Ahead of today’s US Jobs Report, it is important to take a moment and understand what figures really matter. The majority of traders focus on the number of new jobs and the unemployment rate, while nowadays, the Federal Reserve looks at wages inflation. Without wages inflation, the Fed will likely be very reluctant to raise rates anytime soon. Before going in to more details, lets review the estimates.


US Jobs Report Estimates


Economists are estimating an increase of 203K new jobs in April following 215K new jobs in March of this year. The Unemployment Rate is expected to remain stable at 5%, but many will be watching the participation rate today, which may rise further on the recent boost in consumer confidence.  Consequently, many believe that this may also result in a higher unemployment rate today.


Wages Growth To Over Shadow The Rest Of The Figures


The most important figures to watch today are the wages growth data, which are expected to have a notable impact on the markets and likely overshadow any positive or negative reading of the NFP and the unemployment rate.


For example, a disappointing NFP and Unemployment with higher wages, could keep the US Dollar higher as a June rate hike would be back on the table.


On the other hand, a higher NFP with better unemployment and lower wages, could renew the downside pressure on the US Dollar in the coming hours, as a June rate hike would consequently be off the table.


ADP Non-Farm, Non-Farm Payrolls & Unit Labor Cost Index


For the time being and after the notable decline in ADP Non-Farm Employment change, many expect a softer NFP today. However, the Unit Labor Cost Index, which soared by the most since Q4 of 2014, might be an indication of higher wages and inflation to come in the coming months. Therefore, higher wages today would not be a surprise to many analysts.


Employment Components


A look at the employment components in many sectors shows some slowing which might be an indication of a softer NFP today, including ISM Milwaukee, ADP Non-Farm, Consumer Confidence, Philly Fed Manufacturing, NY PMI, Chicago PMI, KC Fed, Dallas Fed, Challenger Jobs Cur, ISM Manufacturing and Richmond Fed Manufacturing. The positive figures were the jobless claims, 3 week MA of claims, continuing claims, ISM Non-Manufacturing and the Empire State Manufacturing Index.

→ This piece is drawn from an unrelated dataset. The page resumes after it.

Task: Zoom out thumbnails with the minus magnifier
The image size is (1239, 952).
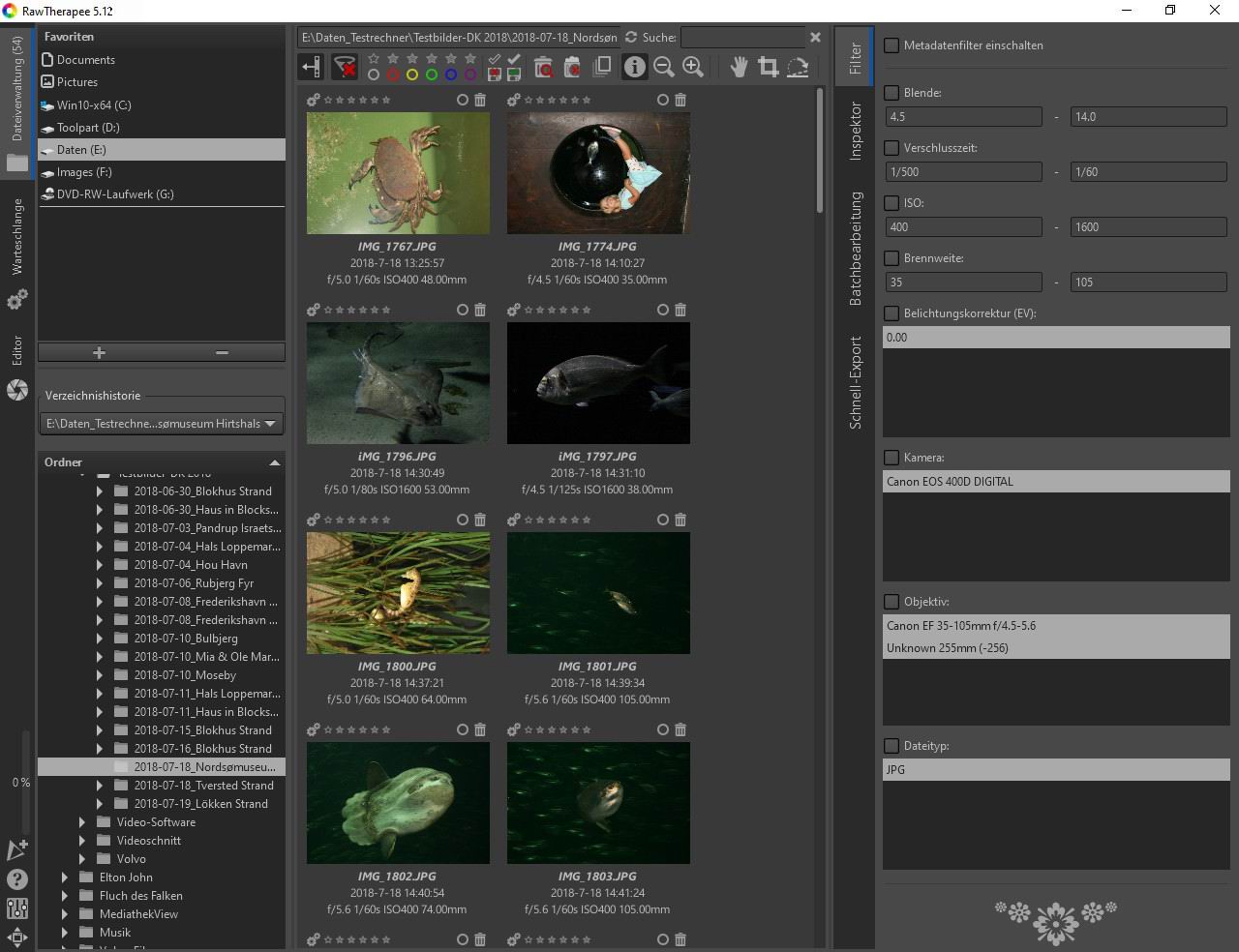Action: point(664,67)
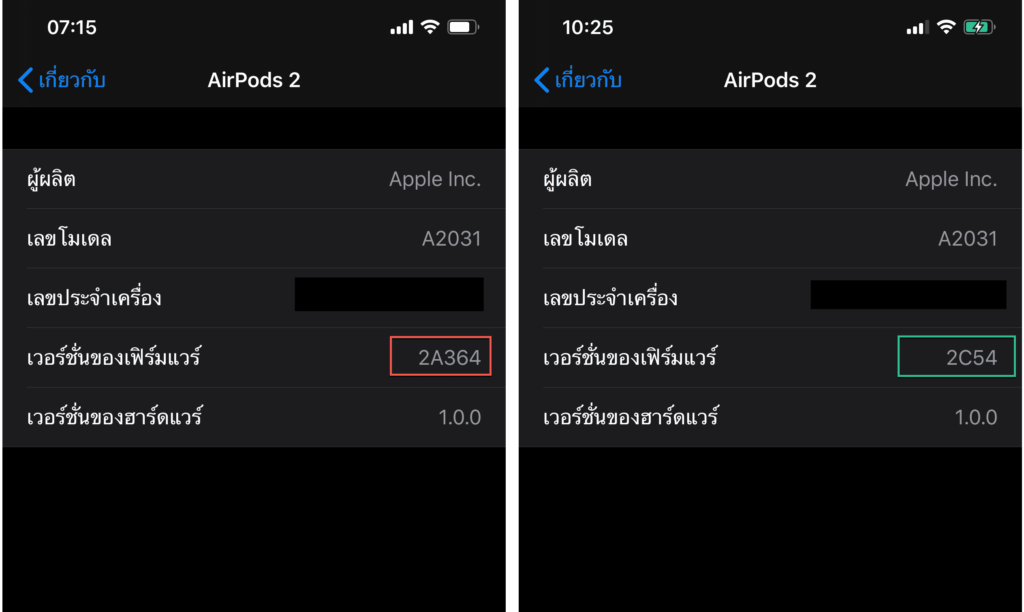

Philly Fed Employment & NFP Correlation


In the past months, Philly Fed Manufacturing Employment Component had a notable positive correlation with the NFP at around 0.20 so far. In the past few years, each time the Philly Fed Employment Components declined sharply, the NFP showed notable weakness. Last month, Philly Fed Employment Component posted the biggest monthly decline since July 2009, which may also be another indication of a softer NFP today. But as we noted before, most analysts will be keeping an eye on wages growth today.


USD Outlook


From a technical analysis point of view, the US Dollar Index does not appear that bullish. The index retraced by 61.8% from the latest decline as shown on the chart, while the technical indicators appear to remain positive. The 61.8% will be watched very carefully, which stands at 93.94, and could very well be the new top before the downside pressure resumes.